Covariates included (P<0.05): moderate/severe vomiting in the 24 hours before baseline, white ethnicity, age<(2 years), short< (3 days) illness duration prior to baseline, clinician-reported wheeze, parent-reported disturbed sleep in the previous 24 hours, moderate or severe vomiting and severe blocked nose in the previous 24 hours. df = degrees of freedom. Ref = reference. RR = risk ratio.

DISCUSSION

Summary

This is the first cohort evidence available to date to indicate that prescribing immediate or delayed antibiotics in children does not prevent RTI-related hospitalisation in the 30 days post primary care consultation. Hospital admissions in the 30 days after the baseline consultation were rare and almost none of the reasons for admission were related to the withholding of antibiotics. This has demonstrated that delayed antibiotics reduced the risk of the child reconsulting for the same illness with deterioration. For those given immediate antibiotics, the trend was in the same direction, although no clear evidence was found; it is not clear if this is due to a lack of power or a true finding. This supports previous research in adults that also suggests delayed prescribing should be considered if an antibiotic is being prescribed.

Strengths and limitations

The study’s large observational dataset reflects a realistic primary care setting and the findings are likely to be generalisable to general practice in other high-income countries. Follow-up and case ascertainment were high. The study has several potential limitations. First, prescribing rates were relatively low in this cohort, particularly delayed prescribing, which may impact on the generalisability. The low prescribing rates are likely to be because clinicians who self-classified themselves as ‘low prescribers’ were eligible to recruit to the study. Second, establishing whether prescribed antibiotics were dispensed and consumed was not possible, although previous studies suggest that immediate prescriptions commonly are consumed.31 Third, both health outcomes were rare and event rates low (as expected), particularly hospitalisation, which unavoidably limits analytic power. Fourth, as with any secondary analysis of observational data there may be residual confounding, although only a few variables predicted hospitalisation, which lessens any effect of confounding by indication. For reconsulting for deterioration, very little change in risk ratios were recorded when a wide range of potential covariates were included in the model, which suggests that confounding, for those variables that were recorded, was not a major issue.

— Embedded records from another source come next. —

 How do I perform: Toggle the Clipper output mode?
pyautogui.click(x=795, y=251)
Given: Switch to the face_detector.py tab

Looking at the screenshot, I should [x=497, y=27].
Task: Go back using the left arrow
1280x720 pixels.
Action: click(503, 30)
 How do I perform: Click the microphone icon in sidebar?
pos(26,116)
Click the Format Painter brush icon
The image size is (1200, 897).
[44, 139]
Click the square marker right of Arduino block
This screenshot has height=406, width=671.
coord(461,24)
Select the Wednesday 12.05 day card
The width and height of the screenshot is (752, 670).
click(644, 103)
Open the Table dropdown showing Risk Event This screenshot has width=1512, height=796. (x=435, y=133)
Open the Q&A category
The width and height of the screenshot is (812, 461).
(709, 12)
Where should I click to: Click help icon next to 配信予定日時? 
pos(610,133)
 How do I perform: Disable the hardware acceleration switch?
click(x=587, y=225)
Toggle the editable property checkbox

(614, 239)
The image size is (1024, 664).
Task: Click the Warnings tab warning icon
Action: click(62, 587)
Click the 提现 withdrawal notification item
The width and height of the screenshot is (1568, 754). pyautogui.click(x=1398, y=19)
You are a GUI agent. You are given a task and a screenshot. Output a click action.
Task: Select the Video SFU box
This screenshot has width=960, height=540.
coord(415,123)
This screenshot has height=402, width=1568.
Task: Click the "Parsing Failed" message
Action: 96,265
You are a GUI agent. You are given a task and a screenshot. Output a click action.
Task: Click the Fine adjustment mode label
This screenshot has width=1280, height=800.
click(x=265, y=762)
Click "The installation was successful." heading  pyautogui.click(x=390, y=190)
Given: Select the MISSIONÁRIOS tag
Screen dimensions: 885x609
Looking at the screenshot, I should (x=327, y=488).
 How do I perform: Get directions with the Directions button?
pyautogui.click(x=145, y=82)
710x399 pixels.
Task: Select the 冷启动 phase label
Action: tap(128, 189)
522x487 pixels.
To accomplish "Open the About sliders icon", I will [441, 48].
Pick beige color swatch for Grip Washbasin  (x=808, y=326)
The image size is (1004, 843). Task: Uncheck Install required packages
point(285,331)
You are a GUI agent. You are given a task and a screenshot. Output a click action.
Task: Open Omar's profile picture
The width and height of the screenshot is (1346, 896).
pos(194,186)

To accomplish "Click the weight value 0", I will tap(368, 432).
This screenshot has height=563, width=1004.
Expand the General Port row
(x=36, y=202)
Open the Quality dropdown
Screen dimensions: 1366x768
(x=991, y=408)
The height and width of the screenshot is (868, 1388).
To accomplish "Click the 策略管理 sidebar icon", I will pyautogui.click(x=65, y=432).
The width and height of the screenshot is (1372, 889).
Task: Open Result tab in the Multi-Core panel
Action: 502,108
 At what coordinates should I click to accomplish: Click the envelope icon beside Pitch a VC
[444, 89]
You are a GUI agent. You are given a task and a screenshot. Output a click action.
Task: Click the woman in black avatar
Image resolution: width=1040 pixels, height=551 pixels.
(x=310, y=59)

Comparison with existing literature

The authors did not find evidence to support the use of an immediate antibiotic prescription as a means of clearly reducing hospitalisations for RTIs. Even if the lower confidence intervals for the estimate are taken, more than 200 children would need to be given an immediate antibiotic for one hospitalisation to be prevented. These findings are in agreement with evidence from systematic reviews1113,32 where little or no evidence was found to support their use in children or adults. The authors found similar estimates for reconsultations for deterioration with that of one large cohort study investigating new or non-resolving symptoms in adult sore throat.18,19 Similarly, this evidence supports the idea that a delayed antibiotic script is not necessarily equivalent to a ‘no prescription’ strategy and can be a useful means to reduce reconsultations18,19,33,34 as well as the use of antibiotics.31,3336 Evidence from this cohort demonstrated which symptoms and signs predict complications in children presenting to general practice with acute cough and RTI.5 This may reduce uncertainty around distinguishing which children might benefit from antibiotics, from those who are at a much lower risk of poor health outcomes where the clinician can safely make a ‘no prescription’ decision.21 However, a multifaceted approach and more complex behavioural interventions may be required to support clinicians to reduce their prescribing to children.3739

Qualitative evidence suggests that the relationship between parents and clinicians, in relation to antibiotic prescribing for their child’s RTI, is complex. Studies show that clinicians are prescribing ‘just in case’,6 feel uncertain about prognostic outcomes,7 and perceive pressure from parents to prescribe when parents want symptomatic relief and safety-netting advice.40,41 The authors’ evidence indicates a delayed prescription reduces the likelihood of a parent reconsulting with their child with deterioration. The reasons for this are not entirely clear, but may represent the timely access to antibiotics if illness is not settling, or prompt treatment of a secondary bacterial infection following an initial viral infection.

Implications for practice

These findings suggest that there is little evidence that antibiotics substantially reduce the risk of hospitalisation in children presenting to primary care; and that these risks are extremely low for the majority of children presenting with acute cough and RTI. The rates of prescribing in this cohort, even for self-classified ‘low prescribers’, indicate continued need for interventions and strategies to better target antibiotics. These results provide reassurance that, when faced with a child and uncertain prognosis, delayed prescribing can be a safe and effective method to reduce the child’s probability of reconsulting with deterioration and can act as part of safety-netting strategies for parents.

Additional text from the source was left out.